Thursday Night
This evening I treated Buster and myself to dinner and a movie. We rarely ever eat out so even going to McDonald's seems like a big deal. We enjoyed our dinner and Buster told me all about his day at school. He asked me about my evening at Curriculum Night and If I liked his teachers and classes. We shot the shit and decided to go to a movie. We ended up downtown with an hour to kill before the flick. At Nordstrom Rack we bought Buster a new pillow for his bed. A freaky pillow with a bizarre texture and at 75% off a killer price. We looked at some trench coats. The one Buster liked I didn't have enough money to get tonight, but I think I'll get it for him in the near future. Can't go wrong with a good rain coat in this city, this time of year.

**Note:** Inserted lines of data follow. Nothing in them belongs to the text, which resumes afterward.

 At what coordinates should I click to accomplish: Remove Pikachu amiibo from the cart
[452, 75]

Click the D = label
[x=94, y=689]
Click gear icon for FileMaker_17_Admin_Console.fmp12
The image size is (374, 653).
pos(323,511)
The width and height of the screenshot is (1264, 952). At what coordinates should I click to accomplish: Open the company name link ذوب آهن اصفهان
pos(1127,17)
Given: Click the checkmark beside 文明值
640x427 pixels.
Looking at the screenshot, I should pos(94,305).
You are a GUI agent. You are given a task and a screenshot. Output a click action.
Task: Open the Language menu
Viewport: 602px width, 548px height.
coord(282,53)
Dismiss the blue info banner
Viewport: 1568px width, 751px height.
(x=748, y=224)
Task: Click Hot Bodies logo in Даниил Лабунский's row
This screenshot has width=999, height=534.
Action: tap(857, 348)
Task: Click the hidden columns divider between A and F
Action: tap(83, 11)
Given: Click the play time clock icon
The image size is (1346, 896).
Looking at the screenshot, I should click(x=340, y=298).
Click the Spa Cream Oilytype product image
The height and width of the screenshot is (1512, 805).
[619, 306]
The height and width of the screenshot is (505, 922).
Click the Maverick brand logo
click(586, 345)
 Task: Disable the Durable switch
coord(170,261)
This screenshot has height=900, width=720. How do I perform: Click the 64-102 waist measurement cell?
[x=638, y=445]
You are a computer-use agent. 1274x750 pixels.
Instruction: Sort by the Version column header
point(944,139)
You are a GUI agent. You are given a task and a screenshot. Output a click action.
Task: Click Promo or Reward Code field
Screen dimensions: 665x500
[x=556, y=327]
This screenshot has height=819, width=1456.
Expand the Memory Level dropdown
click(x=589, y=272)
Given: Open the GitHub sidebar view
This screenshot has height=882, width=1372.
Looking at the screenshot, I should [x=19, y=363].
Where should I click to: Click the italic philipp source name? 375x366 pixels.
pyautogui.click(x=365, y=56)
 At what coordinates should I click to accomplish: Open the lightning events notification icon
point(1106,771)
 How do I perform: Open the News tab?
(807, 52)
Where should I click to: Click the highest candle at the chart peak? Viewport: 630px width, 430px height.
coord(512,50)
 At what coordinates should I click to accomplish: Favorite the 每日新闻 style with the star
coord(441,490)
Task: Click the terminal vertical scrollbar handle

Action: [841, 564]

After Dinner Buster and I went to see Lord of War at Pacific Place. Cool Movie.
Here is the New Your Times Review I snagged off the web:
Guns Are Evil. Everybody Should Have One.
By MANOHLA DARGIS
"Lord of War," a misfire of a political satire about the international gun market, opens with a killer scene: Nicolas Cage standing on a veritable carpet of bullet casings. Mr. Cage's character, Yuri Orlov, is a gunrunner who has placed untold weapons in untold numbers of hands. Now, surrounded by gutted buildings and dressed to impress, a cigarette burning between his fingers, Yuri looks straight into the camera and wonders aloud how he can furnish everyone in the world with a gun to call his very own.
This carpet of casings also serves as a launching pad for a subsequent and even more outlandish opening credit sequence that tracks a bullet from its manufacture in Russia to its final resting place in the skull of a young African. A bullet in the head always seizes the imagination or at least the audience's attention, but because the African is merely cinematic collateral damage, the image registers both as showboating and as a warning shot for the problems to come. The screenwriter for "Lord of War," Andrew Niccol, lavishes a great deal of time and many words building a case against guns; unfortunately, the film's director, who also happens to be Mr. Niccol, enjoys playing with toy guns. His words may say no, but his overworked, overslick visual style says lock and load, baby.
The problem, of course, is that violence is so inherently cinematic, so visually and aurally captivating. Loud pops, big bangs and the sights and sounds of bodies seizing up and spurting blood have long been the stock in trade of certain movies, which partly explains why the bangs are getting ever louder, the bloodletting more spectacular. The noise in these films has grown so deafening that it can be hard to hear the message (if there even is one), especially when that message carries a familiar, been-there, done-that, eat-your-oatmeal-because-it's-good-for-you moralism. Like: guns are bad, corporations are soulless, and some first world governments traffic in third world misery. To which any reasonably informed viewer might be expected to wonder, And your point is what, exactly?
Mr. Niccol's point here, it appears, is both to entertain and to instruct with the story of Yuri, a Russian émigré who rises from humble Brooklyn to become a globe-trotting gunrunner with all the moral reasoning of a flea. Guided by Mr. Cage's intermittent voice-over, the story tracks Yuri's decades-long evolution as a merchant of death saddled with a few familiar distractions: a beautiful model wife played by Bridget Moynahan and a drug-addled brother played by Jared Leto.
Yuri gets his break in the early 1990's when he snaps up materiel in the recently imploded Ukraine that he subsequently offloads in war-ravaged Africa. Like everything else in this film, Mr. Cage's performance is watchable if never credible because his director never resolves the disconnect between this star's function (to entertain) and that of his character (to repel).